## Source passage
## START
650. 2 Keys Keyboard
Description
There is only one character 'A' on the screen of a notepad. You can perform one of two operations on this notepad for each step:
- Copy All: You can copy all the characters present on the screen (a partial copy is not allowed).
- Paste: You can paste the characters which are copied last time.
Given an integer n, return the minimum number of operations to get the character 'A' exactly n times on the screen.
Example 1:
Input: n = 3 Output: 3 Explanation: Initially, we have one character 'A'. In step 1, we use Copy All operation. In step 2, we use Paste operation to get 'AA'. In step 3, we use Paste operation to get 'AAA'.
Example 2:
Input: n = 1 Output: 0
Constraints:
1 <= n <= 1000
Solutions
Solution 1
Python3
class Solution:
def minSteps(self, n: int) -> int:
@cache
def dfs(n):
if n == 1:
return 0
i, ans = 2, n
while i * i <= n:
if n % i == 0:
ans = min(ans, dfs(n // i) + i)
i += 1
return ans
return dfs(n)
Java
class Solution {
private int[] f;
public int minSteps(int n) {
f = new int[n + 1];
Arrays.fill(f, -1);
return dfs(n);
}
private int dfs(int n) {
if (n == 1) {
return 0;
}
if (f[n] != -1) {
return f[n];
}
int ans = n;
for (int i = 2; i * i <= n; ++i) {
if (n % i == 0) {
ans = Math.min(ans, dfs(n / i) + i);
}
}
f[n] = ans;
return ans;
}
}
C++
class Solution {
public:
vector<int> f;
int minSteps(int n) {
f.assign(n + 1, -1);
return dfs(n);
}
int dfs(int n) {
if (n == 1) return 0;
if (f[n] != -1) return f[n];
int ans = n;
for (int i = 2; i * i <= n; ++i) {
if (n % i == 0) {
ans = min(ans, dfs(n / i) + i);
}
}
f[n] = ans;
return ans;
}
};
Go
func minSteps(n int) int {
f := make([]int, n+1)
## END
[Extracted items]
## START
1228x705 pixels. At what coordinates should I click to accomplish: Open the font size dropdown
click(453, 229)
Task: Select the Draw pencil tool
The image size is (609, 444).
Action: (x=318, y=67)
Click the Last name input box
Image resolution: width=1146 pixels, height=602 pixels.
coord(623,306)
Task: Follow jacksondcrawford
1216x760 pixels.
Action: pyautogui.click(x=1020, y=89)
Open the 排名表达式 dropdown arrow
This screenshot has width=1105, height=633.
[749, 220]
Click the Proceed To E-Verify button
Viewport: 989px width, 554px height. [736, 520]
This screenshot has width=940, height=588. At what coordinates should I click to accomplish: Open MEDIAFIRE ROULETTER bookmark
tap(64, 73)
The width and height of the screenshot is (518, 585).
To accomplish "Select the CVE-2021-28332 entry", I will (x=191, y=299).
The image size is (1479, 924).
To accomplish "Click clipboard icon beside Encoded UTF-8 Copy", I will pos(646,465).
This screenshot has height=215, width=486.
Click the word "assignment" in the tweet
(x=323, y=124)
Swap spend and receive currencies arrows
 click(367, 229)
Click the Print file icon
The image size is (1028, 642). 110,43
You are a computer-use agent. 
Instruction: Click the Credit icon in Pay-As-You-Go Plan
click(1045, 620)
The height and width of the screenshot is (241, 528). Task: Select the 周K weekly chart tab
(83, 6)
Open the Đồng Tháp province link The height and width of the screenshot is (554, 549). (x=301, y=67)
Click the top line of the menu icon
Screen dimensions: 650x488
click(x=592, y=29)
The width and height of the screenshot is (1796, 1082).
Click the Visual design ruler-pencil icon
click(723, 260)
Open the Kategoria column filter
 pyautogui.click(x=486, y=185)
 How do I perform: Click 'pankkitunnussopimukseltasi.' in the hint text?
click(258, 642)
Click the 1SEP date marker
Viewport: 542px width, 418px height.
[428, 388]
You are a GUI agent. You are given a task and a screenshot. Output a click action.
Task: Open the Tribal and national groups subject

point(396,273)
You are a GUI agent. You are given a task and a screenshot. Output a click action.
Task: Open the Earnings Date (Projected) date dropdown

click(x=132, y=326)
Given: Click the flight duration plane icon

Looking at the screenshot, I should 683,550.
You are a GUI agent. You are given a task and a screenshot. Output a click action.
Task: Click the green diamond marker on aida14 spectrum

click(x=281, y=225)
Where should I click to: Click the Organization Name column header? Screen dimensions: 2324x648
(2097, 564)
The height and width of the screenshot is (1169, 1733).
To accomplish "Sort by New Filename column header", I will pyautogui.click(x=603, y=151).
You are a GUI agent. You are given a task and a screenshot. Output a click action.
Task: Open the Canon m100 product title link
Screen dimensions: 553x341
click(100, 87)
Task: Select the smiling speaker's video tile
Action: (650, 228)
## END
## Complete the following
A – Answer these questions about the 2 Keys Keyboard page:
(i) Is a partial copy allowed with the Copy All operation?
(ii) What is the largest value of n permitted by the constraints?
(iii) In the Java solution, what value does Arrays.fill place in the array f?
B – Repeat the part of the 2 Keys Keyboard page between "650. 2 Keys" and "copied last time.", inclusive.

## Complete answers
A –
(i) No
(ii) 1000
(iii) -1

B –
650. 2 Keys Keyboard
Description
There is only one character 'A' on the screen of a notepad. You can perform one of two operations on this notepad for each step:
- Copy All: You can copy all the characters present on the screen (a partial copy is not allowed).
- Paste: You can paste the characters which are copied last time.